• [Information provided]

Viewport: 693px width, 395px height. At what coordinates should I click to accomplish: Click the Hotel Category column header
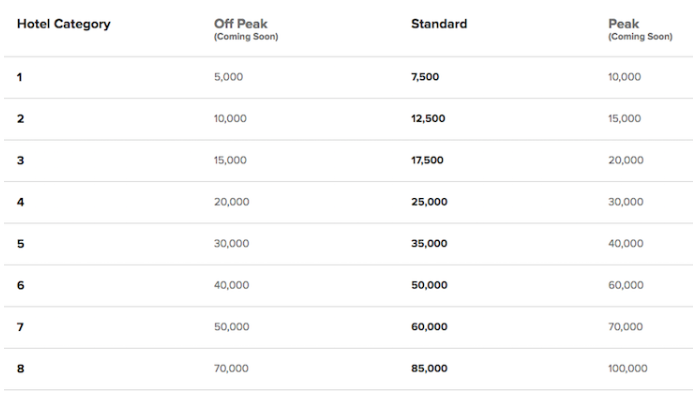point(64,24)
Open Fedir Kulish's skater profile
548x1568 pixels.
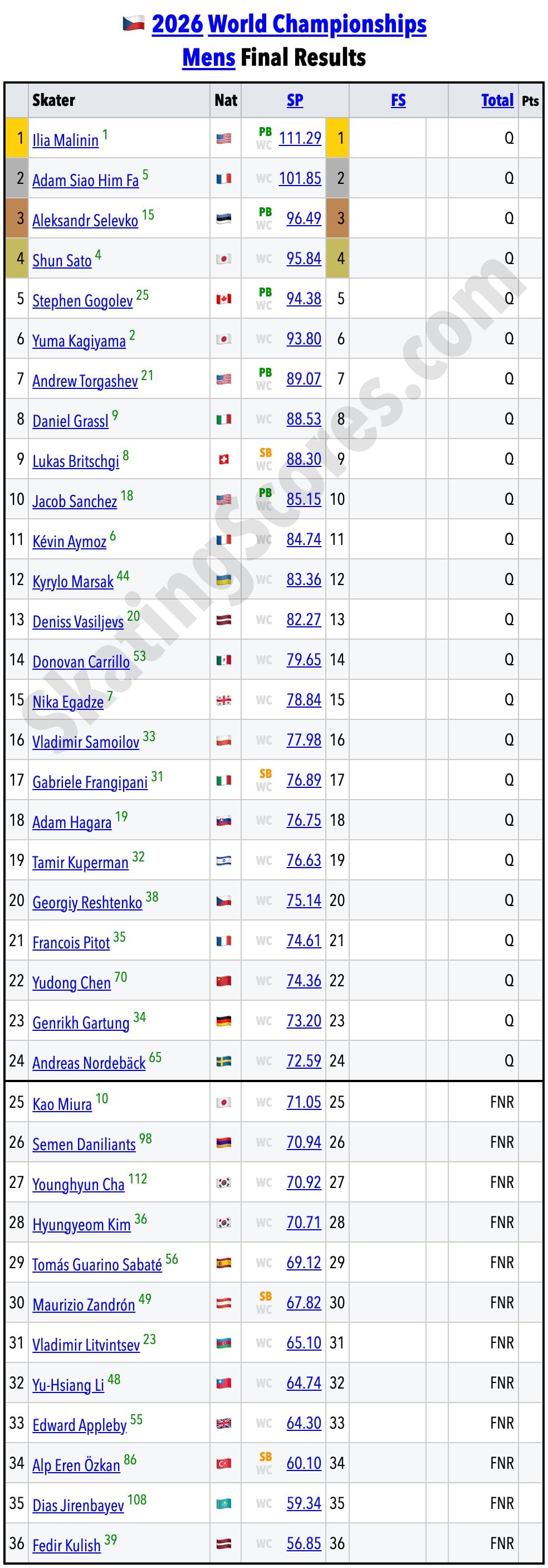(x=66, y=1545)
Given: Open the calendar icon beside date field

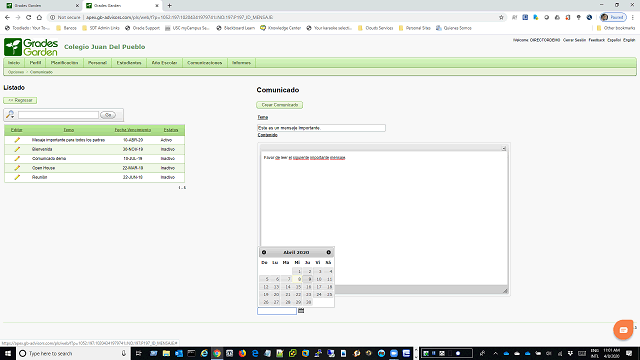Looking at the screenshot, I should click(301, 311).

• [What the exercise asks] Please swap "Open" for "Select" throughout the material above and repeat it with nothing else changed. Leave the pictures out of your answer.

• [Solution below]
Viewport: 693px width, 395px height. At what coordinates should I click to accomplish: Click the Hotel Category column header
point(64,24)
Select Fedir Kulish's skater profile
548x1568 pixels.
(x=66, y=1545)
Given: Select the calendar icon beside date field

Looking at the screenshot, I should click(301, 311).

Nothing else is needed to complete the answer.